When the bar opened, people didn’t think too much of it. It was just another place to get a cheap drink (the “Oasis” special during the grand opening featured draft beers for 25 cents, and drinks for 75). As Zekman and Smith would later write of the Mirage in the Sun-Times: “It looked like any neighborhood tavern in Chicago. The beer was cold, the bratwursts hot.” The likes of Peggy Lee’s “Fever” whirred on the jukebox, and the drinks flowed, even though none of the Mirage “staff” knew how to bartend: Zekman once recounted that she’d thought that an order for a beer and a shot meant putting a shot in the beer itself. They aroused little suspicion, even though one day, a regular apparently said out loud: “I’ve figured it out, I’ve finally figured it out, this place is a front! It’s gotta be a front for something.”
The experiment didn’t last very long. After four months, the Mirage shuttered, and the team went to work. Beginning on January 8, 1978, the writers published the first of a 25-part massive exposé series. Right there, on the paper’s A1 page, a Chicago Fire Department lieutenant was photographed foregoing an inspection, and taking money instead. The reports are astonishingly detailed, sparing no one in the discoveries of a “payoff parade” and schemes where contractors acted as go-betweens for inspectors. One story detailed health inspectors awarding passed inspections in spite of a basement “so foul that even the vermin seemed to be dying.” Another health inspector, Robert Hansen, marked the Mirage as a clean premises although the ooze caking the basement floor was later revealed to be coated with rat and human droppings, among other microorganisms.

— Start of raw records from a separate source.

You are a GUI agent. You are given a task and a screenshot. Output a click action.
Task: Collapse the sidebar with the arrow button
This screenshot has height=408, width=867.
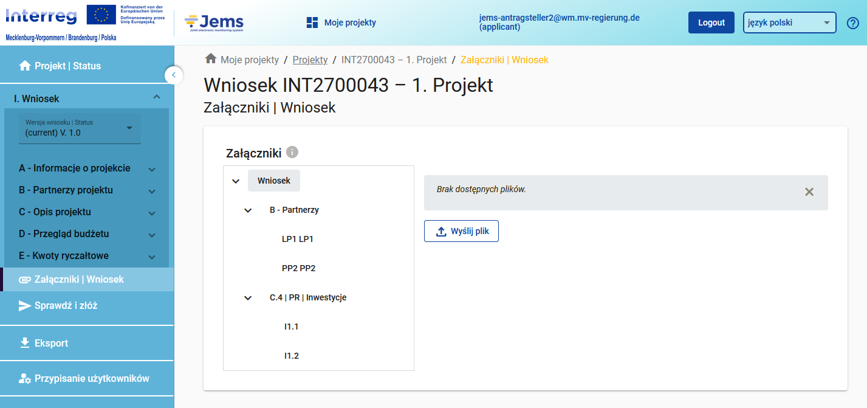coord(174,75)
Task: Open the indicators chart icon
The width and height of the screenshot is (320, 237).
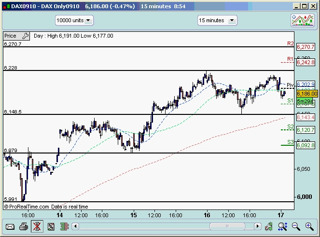Action: (303, 20)
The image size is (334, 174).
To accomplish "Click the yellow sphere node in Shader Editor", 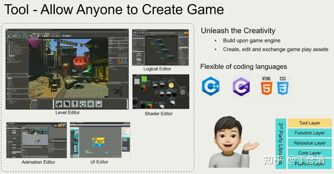I will point(171,85).
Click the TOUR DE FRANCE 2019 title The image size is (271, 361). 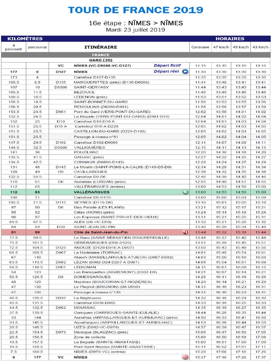[136, 10]
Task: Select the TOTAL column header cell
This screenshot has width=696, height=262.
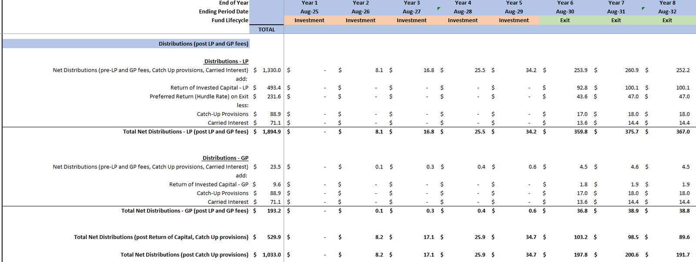Action: (x=267, y=30)
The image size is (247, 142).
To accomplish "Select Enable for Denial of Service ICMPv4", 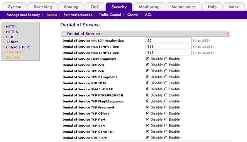I will point(166,65).
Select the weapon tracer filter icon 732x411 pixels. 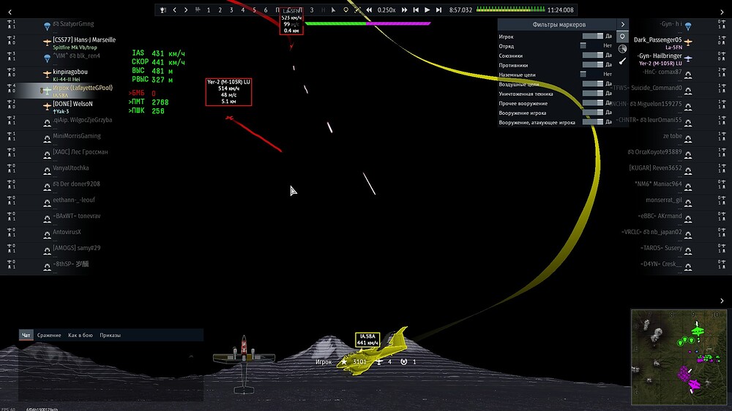[622, 61]
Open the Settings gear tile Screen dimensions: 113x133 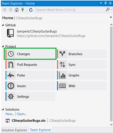tap(30, 96)
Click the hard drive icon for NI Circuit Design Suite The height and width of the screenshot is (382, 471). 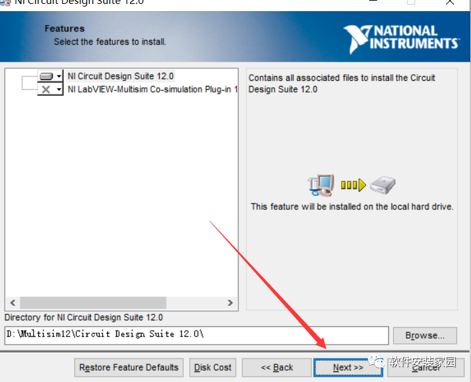pyautogui.click(x=46, y=76)
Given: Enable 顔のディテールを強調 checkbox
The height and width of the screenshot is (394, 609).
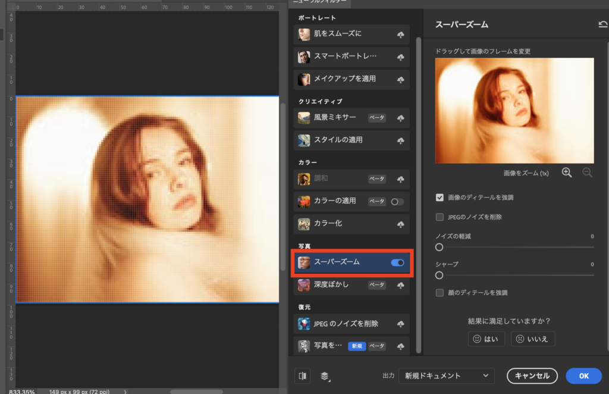Looking at the screenshot, I should [440, 293].
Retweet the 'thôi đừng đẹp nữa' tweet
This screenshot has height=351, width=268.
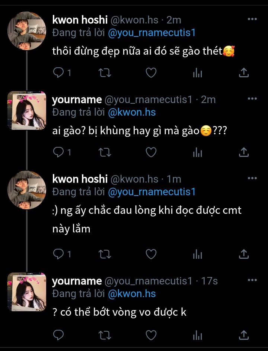[x=104, y=73]
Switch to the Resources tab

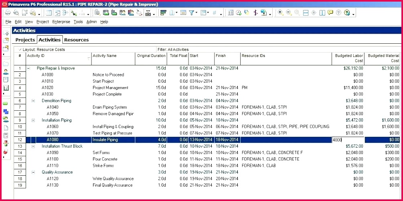(x=76, y=40)
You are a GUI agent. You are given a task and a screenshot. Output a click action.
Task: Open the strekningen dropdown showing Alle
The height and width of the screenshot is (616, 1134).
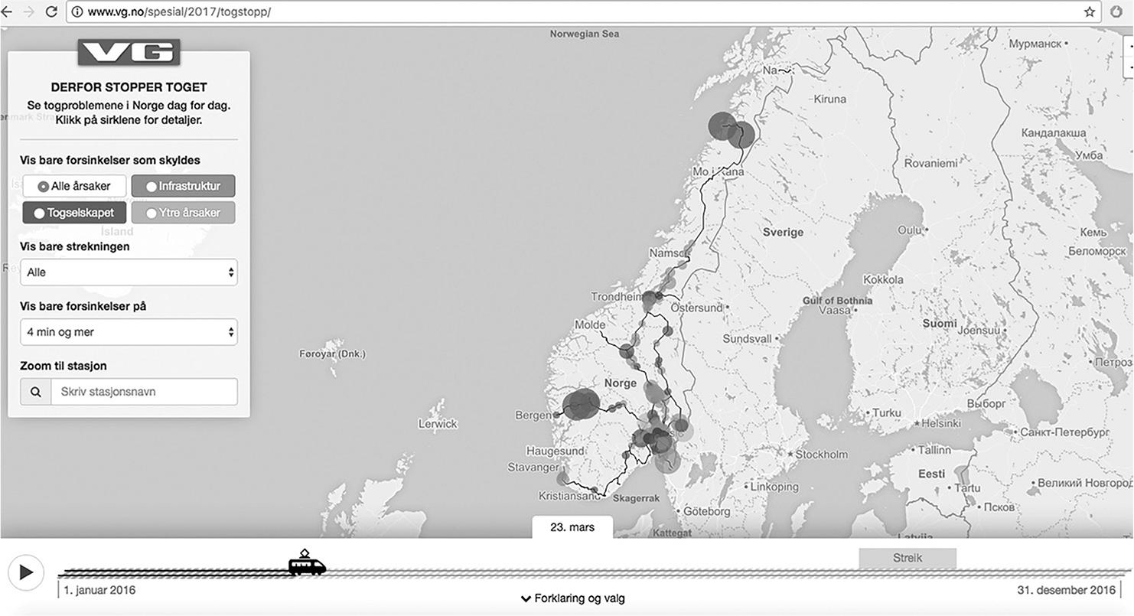pos(129,272)
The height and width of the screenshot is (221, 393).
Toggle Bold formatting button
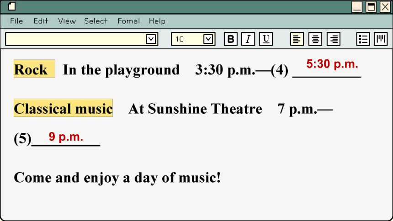[231, 39]
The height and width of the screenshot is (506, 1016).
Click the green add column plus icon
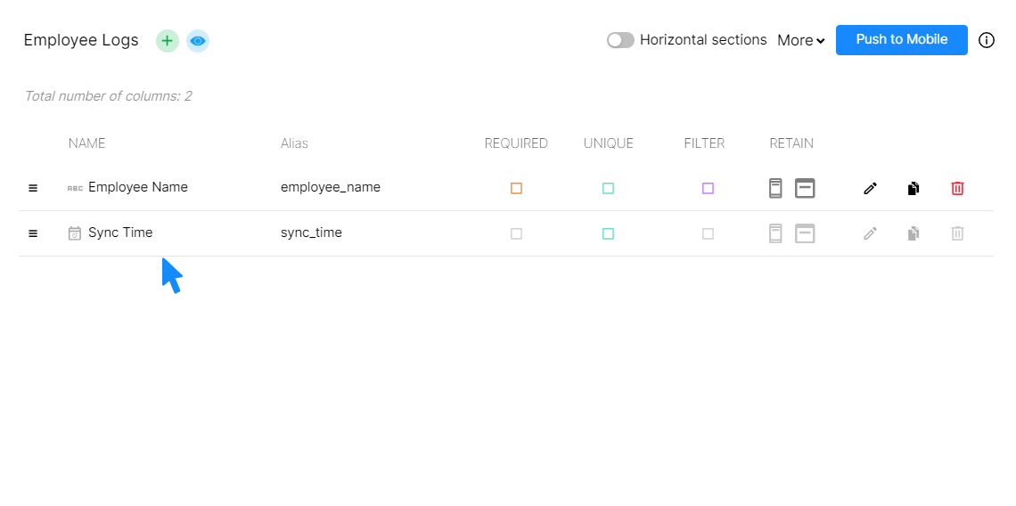168,41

Chicago waited with bated breath for each of the series installations to drop, and the story quickly went international. The clampdown on corruption was swift and lasting, too. Eighteen city electrical inspectors were convicted of bribery by the following year, the feds investigated City Hall’s inspection system, and a task force known as the “Mirage Unit” was dispatched to investigate tax fraud. But when the series was up for a Pulitzer in 1979, Ben Bradlee, then-executive editor of The Washington Post and board member for the organization, led the charge for it to be stripped of the Local Investigative Reporting award. His fear was that the award would set a precedent and “could send journalism on a wrong course,” though it wasn’t the first time someone had been awarded a Pulitzer for going undercover. Not to mention that the Mirage project exposed, as the Post itself put it, “a systematic pattern of bribery and tax fraud that could cost the city an estimated $16 million in sales-tax revenues a year.”
While the paper did not win the Pulitzer, it became a textbook example of the ethical quandaries that undercover reporting poses. It also kicked off an ongoing debate, which is still taught in many journalism classes and name-checked in newsrooms today, about whether or not going undercover defies one of journalism’s main no-nos: reporters misrepresenting themselves in order to extract information from their subjects. It’s also telling of the Mirage’s impact that, 40 years later, an event at the former pub, with the journalists-cum-bartenders present, can still pack a room. “I would never claim we stopped corruption in Chicago,” Zekman clarified to the crowd at Brehon’s in January. “But I know that it had a huge effect on the inspectors. It made them think twice.”